Kevorkian Murder Trial Ordered
A Michigan judge has ordered Dr. Jack Kevorkian to stand trial on a charge of murder and assisted suicide.
Kevorkian is charged with the death by injection of Thomas Youk, who had Lou Gehrig's disease. A videotape of Yohk's death was shown recently on the CBS television program, 60 Minutes.
"The intent to kill was premeditated and thought out beforehand," District Judge Phyllis McMillen said Wednesday afternoon.
McMillen also ordered him tried on a charge of delivering a controlled substance.
Prosecutors say the primary evidence against Kevorkian will be the 60 Minutes videotape.
"I think the main evidence is the one he provided to the whole country," said Oakland County prosecutor John Skrzynski.
The case is the first to use the assisted suicide law, which mentions murder only in reference to coercing someone to commit suicide. On tape, Youk is shown sitting while a figure - Kevorkian's face is not shown - injects him with drugs to put him to sleep and stop his heart.
Kevorkian is believed to have injected Youk with a fatal dose of potassium chloride at the 52-year-old man's Waterford Township home on Sept. 17, three weeks after Michigan's latest assisted suicide law went into effect.
Kevorkian dared prosecutors to charge him after he provided the videotape showing the euthanasia of the man. The tape was seen by more than 15 million households on Nov. 22.
If convicted of murder, Kevorkian could face a mandatory life sentence. The assisted suicide charge carries up to a five-year sentence; a controlled substance charge carries up to seven years in prison.
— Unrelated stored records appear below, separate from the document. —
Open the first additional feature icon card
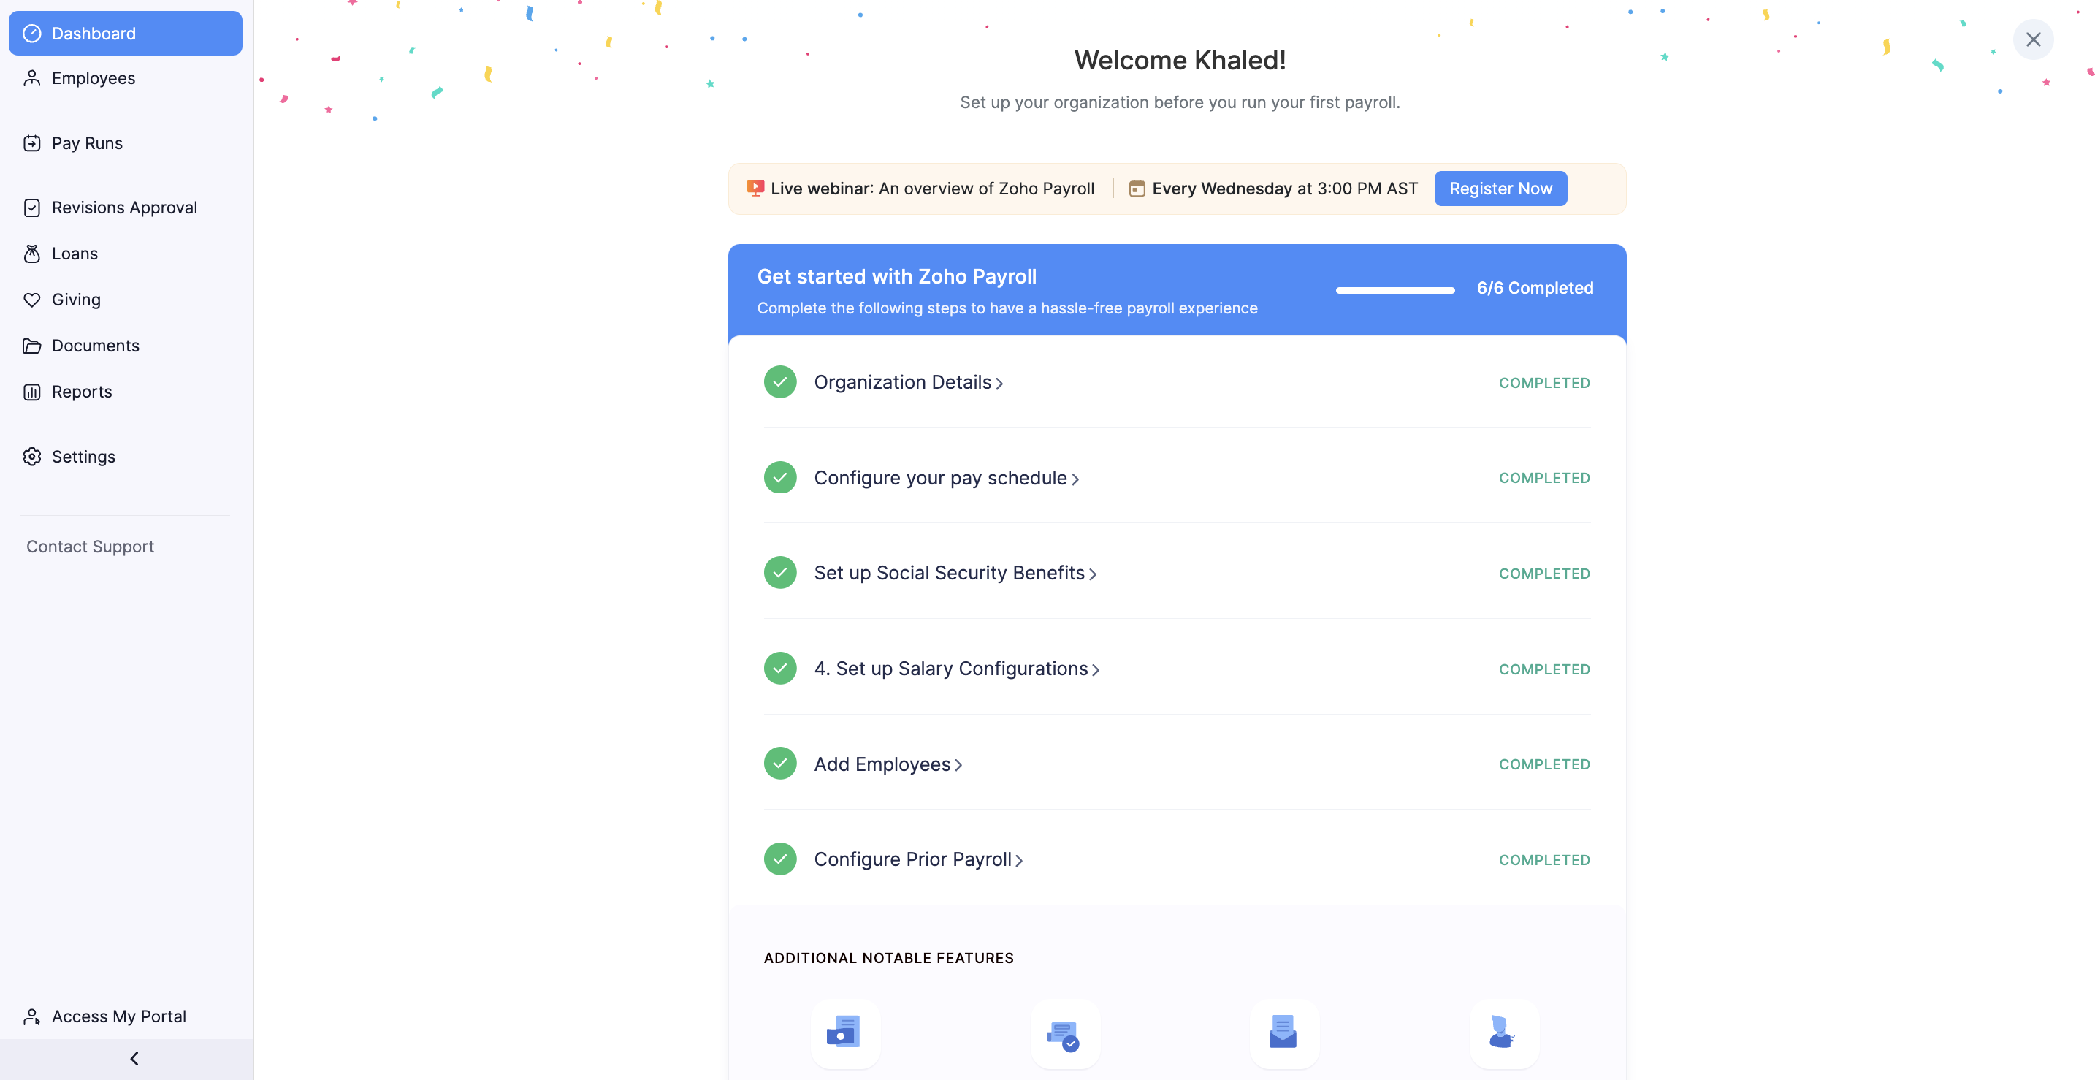845,1033
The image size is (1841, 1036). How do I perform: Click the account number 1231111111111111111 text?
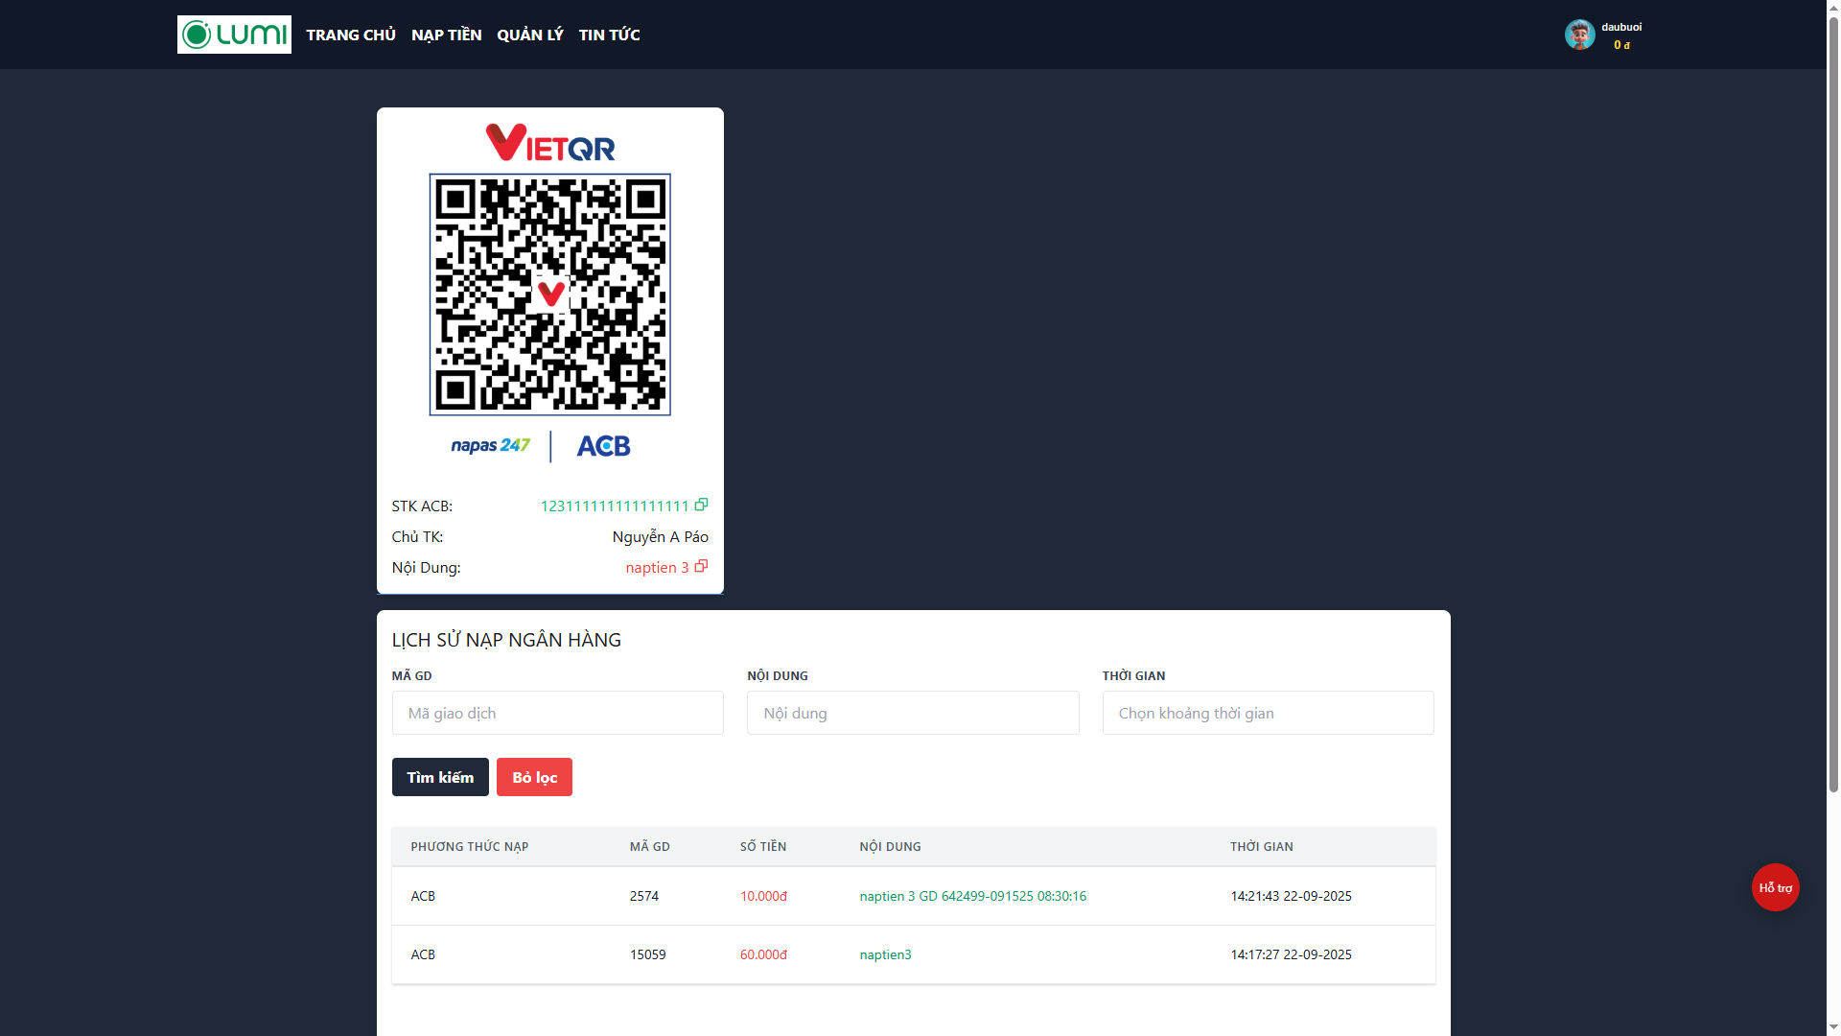[614, 506]
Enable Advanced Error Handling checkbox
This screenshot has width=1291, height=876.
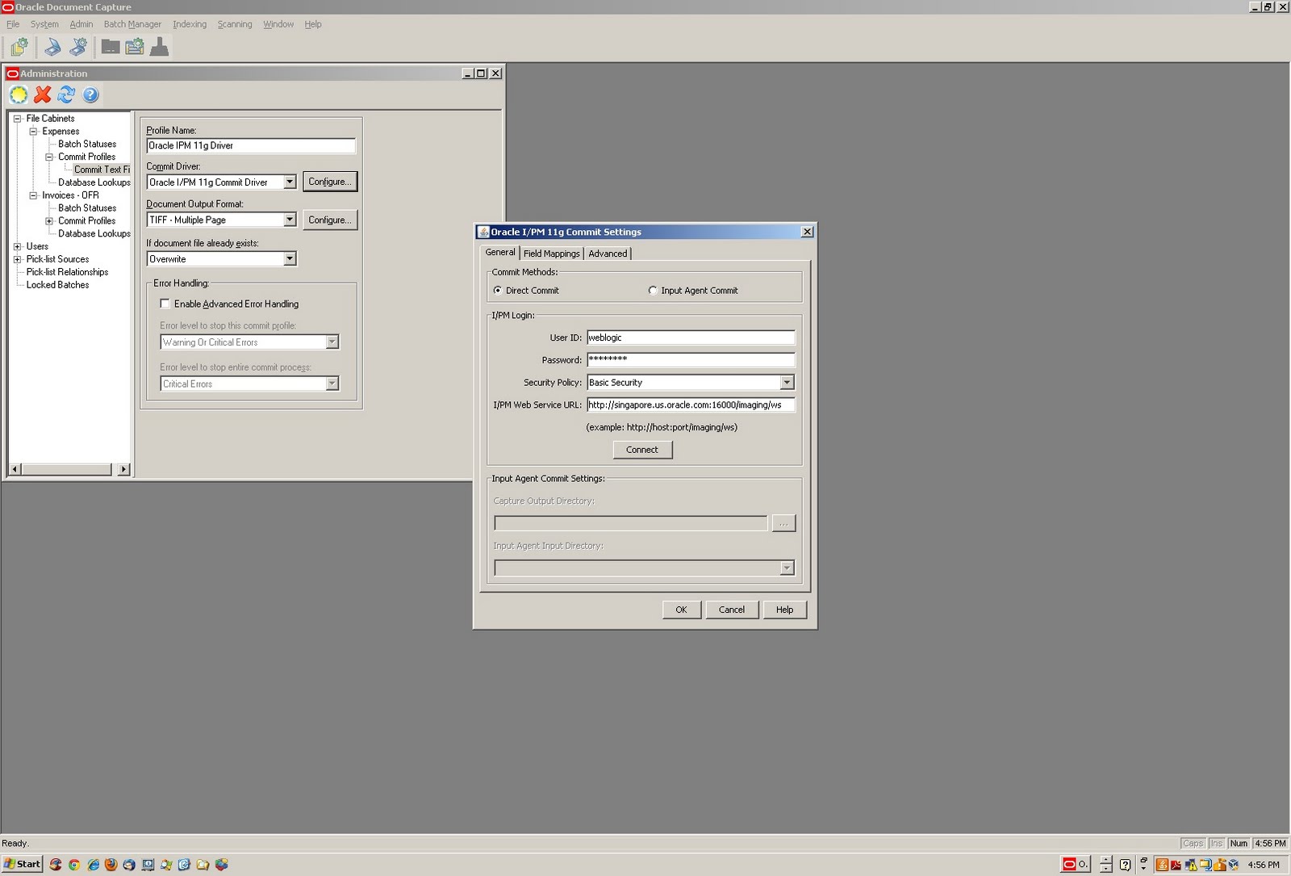tap(165, 304)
CBS News Correspondent Diana Olick reports that the case is not about Kevorkian but about euthanasia. If it finally goes to trial, it could be the definitive case over euthanasia.
Kevorkian has acknowledged a role in some 130 assisted suicides since 1990, but said Youk's death was his first euthanasia. In previous cases, he said, he had an apparatus that let the patient start the flow of drugs or lethal gas.
In his closing arguments, defense lawyer David Gorosh argued that Kevorkian should not be tried on both murder and assisted suicide charges.
"It's a legal impossibility, it's a logical impossibility, it's a medical impossibility that Thomas Youk could have killed himself and also be killed," Gorosh said.
McMillen said the defense presented a compelling case to drop that charge, but said what occurred prior to the decision to have Kevorkian inject Youk was a plan to end his life.
"On the '60 Minutes' tape...Dr. Kevorkian does directly discuss the fact that Mr. Youk originally was interested in the assisted suicide, but that in talking to him, they decided upon the direct injection as a means of accomplishing that end," she said.
In testimony Wednesday morning, Oakland County Medical Examiner L.J. Dragovic said that during Youk's autopsy, he saw fresh punctue wounds on Youk's wrists that had been covered with makeup. He also said potassium chloride killed Youk.
While Kevorkian has said he would represent himself, a team of legal advisers, including Gorosh and Lisa Dwyer, actually presented his case Wednesday. Both are former public defenders.
Kevorkian also has asked Robert Sedler, a Wayne State University professor of law, and Brad Feldman, a lawyer who passed the bar a month ago, to help his case.
Kevorkian's former lawyers, Geoffrey Fieger and Michael Schwartz, have said they would not help.
The case is the first to use Michigan's law banning assisted suicide, which went into effect Sept. 1.
Kevorkian has been free on a $750,000 personal bond since the charges were filed.